There are two reasons for this. One is that, in order to tell this story, Johns seems to think that he needed to make the protagonist a generally unlikable dick, so that his eventual redemption would be that much greater. That's anything but necessary; I honestly think it's lazy. It's easier to write characters at the extremes than characters who actually have some semblance of recognizable humanity. Moreover, it's forced Johns to generate characters who are even more extreme jerkasses, so that there's some contrast between the protagonist and the villains. So the rich jackass dad in the story, who would otherwise be the transplanted smarmy jerk from any '80s underdog movie, has to be a Snidely Whiplash-type who would assault a child in broad daylight. It's sloppy, it's lazy, it's unnecessary.

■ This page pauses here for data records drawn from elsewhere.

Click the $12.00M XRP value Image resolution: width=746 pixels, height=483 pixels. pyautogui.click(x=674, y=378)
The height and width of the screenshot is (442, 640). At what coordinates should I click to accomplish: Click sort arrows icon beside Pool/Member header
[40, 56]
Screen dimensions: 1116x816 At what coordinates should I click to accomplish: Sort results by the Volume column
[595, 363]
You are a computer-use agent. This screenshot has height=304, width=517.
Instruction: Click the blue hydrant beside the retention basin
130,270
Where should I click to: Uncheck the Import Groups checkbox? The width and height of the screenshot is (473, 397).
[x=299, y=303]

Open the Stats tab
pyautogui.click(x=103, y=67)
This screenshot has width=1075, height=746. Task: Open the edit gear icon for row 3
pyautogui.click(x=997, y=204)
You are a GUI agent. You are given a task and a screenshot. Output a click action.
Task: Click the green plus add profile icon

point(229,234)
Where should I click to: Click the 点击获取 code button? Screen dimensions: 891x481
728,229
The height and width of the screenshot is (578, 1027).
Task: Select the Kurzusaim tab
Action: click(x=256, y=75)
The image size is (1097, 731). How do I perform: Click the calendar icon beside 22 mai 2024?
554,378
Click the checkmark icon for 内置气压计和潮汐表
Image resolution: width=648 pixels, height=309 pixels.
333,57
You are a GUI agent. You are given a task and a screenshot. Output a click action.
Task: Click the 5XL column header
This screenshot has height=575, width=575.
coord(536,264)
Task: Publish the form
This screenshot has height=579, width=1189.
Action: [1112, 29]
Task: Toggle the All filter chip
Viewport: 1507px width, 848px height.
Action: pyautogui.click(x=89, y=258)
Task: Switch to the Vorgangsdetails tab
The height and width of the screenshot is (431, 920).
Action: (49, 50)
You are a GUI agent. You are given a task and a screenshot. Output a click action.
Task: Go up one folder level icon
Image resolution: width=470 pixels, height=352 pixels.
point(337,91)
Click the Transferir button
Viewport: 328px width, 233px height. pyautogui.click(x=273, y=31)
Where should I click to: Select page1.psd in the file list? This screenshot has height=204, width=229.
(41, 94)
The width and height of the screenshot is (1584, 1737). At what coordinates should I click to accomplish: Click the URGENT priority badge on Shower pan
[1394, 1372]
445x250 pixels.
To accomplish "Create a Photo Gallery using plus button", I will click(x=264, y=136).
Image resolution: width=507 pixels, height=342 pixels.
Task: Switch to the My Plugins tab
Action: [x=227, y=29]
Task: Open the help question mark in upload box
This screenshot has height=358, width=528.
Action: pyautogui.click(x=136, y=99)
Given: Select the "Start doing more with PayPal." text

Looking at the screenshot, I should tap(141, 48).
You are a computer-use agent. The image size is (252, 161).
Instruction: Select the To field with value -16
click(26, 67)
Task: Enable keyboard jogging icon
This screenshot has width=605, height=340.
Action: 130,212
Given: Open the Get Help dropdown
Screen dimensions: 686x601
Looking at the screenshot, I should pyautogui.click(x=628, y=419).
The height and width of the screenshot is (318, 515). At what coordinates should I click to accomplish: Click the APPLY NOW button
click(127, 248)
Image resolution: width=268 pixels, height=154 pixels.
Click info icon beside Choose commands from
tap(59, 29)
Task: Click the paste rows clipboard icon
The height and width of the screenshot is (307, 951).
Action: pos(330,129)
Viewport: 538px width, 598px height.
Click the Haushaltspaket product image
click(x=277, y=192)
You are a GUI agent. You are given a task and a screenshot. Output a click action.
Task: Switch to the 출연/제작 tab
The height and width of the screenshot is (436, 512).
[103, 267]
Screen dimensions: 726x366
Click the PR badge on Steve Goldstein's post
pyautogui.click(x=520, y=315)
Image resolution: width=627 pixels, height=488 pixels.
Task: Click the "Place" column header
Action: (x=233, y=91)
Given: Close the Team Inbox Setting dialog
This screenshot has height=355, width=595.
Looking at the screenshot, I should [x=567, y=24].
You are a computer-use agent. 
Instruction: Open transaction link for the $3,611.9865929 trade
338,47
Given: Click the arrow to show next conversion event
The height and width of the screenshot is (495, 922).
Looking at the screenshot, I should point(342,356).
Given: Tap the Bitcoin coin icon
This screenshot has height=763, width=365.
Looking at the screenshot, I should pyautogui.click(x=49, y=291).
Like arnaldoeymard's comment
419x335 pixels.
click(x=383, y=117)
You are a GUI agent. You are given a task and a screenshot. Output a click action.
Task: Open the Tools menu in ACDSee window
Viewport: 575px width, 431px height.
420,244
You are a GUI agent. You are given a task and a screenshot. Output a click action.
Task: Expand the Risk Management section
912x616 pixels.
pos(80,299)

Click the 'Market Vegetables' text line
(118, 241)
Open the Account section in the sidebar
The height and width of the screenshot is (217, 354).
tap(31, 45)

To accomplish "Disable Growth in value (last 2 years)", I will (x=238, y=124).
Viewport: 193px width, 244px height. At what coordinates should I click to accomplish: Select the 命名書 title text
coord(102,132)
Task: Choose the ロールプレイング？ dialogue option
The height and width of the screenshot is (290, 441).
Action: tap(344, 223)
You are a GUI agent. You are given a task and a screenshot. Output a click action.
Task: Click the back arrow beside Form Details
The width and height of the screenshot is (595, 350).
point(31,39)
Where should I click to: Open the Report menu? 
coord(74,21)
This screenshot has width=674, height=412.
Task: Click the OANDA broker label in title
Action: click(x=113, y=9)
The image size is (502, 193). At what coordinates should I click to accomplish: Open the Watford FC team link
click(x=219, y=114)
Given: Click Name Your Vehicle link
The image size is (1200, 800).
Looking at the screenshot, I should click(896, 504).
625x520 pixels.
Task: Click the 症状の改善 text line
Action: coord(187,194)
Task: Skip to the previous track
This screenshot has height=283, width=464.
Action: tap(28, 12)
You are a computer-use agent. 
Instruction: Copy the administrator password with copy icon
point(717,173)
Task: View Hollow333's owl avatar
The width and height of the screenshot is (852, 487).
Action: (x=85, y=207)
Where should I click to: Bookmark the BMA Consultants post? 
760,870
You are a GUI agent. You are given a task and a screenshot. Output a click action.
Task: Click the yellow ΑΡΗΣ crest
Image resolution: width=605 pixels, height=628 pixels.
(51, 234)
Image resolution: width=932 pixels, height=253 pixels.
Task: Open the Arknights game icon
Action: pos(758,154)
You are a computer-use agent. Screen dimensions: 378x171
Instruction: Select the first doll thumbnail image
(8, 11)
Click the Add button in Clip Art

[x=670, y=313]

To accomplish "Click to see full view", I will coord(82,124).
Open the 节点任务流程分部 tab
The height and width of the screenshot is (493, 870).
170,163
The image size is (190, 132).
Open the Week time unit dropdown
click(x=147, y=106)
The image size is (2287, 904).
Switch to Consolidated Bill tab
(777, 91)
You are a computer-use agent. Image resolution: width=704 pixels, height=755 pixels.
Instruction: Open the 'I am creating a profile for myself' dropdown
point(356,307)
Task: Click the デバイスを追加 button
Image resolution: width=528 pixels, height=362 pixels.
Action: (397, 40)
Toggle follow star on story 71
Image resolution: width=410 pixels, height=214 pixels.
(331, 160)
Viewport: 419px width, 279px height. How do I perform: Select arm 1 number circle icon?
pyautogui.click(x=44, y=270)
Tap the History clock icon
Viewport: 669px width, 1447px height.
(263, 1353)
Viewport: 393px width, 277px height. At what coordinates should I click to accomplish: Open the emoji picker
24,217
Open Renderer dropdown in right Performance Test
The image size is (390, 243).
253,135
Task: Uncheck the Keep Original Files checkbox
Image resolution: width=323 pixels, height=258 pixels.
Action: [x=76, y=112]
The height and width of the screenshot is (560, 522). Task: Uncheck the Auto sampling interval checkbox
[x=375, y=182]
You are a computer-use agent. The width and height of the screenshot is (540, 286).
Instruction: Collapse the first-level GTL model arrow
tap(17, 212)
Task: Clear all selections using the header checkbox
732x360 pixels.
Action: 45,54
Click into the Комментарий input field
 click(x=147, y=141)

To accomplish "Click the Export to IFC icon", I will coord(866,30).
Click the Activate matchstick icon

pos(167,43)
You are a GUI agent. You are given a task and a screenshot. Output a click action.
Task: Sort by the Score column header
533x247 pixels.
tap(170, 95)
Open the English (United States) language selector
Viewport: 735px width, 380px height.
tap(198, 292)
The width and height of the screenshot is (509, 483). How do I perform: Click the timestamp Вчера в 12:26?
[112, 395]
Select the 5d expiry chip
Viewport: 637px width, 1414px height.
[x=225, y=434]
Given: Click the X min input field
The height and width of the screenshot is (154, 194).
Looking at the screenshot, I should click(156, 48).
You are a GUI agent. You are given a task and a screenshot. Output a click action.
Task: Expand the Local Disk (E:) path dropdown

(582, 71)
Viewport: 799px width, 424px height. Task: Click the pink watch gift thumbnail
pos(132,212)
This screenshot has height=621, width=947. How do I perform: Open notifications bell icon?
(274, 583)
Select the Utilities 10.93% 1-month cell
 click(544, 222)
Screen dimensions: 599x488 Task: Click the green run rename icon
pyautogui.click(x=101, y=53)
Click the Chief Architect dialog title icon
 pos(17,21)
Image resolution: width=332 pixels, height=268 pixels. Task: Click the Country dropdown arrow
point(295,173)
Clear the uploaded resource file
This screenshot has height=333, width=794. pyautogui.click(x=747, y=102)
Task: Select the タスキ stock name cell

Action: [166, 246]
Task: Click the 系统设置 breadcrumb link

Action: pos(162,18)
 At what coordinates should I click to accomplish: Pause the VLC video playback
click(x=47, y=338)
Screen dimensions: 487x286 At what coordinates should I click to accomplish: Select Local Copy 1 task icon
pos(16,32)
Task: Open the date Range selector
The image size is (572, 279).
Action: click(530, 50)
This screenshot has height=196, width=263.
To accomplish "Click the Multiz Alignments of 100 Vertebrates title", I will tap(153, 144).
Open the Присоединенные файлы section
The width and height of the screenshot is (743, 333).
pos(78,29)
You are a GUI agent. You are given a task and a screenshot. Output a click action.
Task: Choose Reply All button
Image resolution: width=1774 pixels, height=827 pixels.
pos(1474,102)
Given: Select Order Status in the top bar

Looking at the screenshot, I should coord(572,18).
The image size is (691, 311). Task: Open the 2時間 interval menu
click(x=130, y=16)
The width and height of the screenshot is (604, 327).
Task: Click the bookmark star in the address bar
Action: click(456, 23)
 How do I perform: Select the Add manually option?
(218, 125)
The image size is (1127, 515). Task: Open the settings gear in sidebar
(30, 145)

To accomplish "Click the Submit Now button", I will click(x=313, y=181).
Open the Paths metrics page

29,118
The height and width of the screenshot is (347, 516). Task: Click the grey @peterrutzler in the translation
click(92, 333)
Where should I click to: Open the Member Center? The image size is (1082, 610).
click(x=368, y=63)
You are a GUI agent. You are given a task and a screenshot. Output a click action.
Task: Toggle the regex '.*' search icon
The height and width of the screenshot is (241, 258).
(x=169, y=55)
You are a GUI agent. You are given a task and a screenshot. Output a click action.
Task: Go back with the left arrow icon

But the other reason is a larger one, one exemplified by the rest of the book that "Shazam" has been a backup in. If Billy Batson were the only character who had fallen so far so he could pick himself back up, it wouldn't be quite so unpalatable. But Geoff Johns' whole approach to the New 52 has been to make the heroes arrogant, unlikable, abrasive jerkasses, to the point where it takes them five years to realize that, hey, maybe they should learn some teamwork. Making Billy Batson a jerkass only blends him into the morass of unlikable assholes that the Justice League has become.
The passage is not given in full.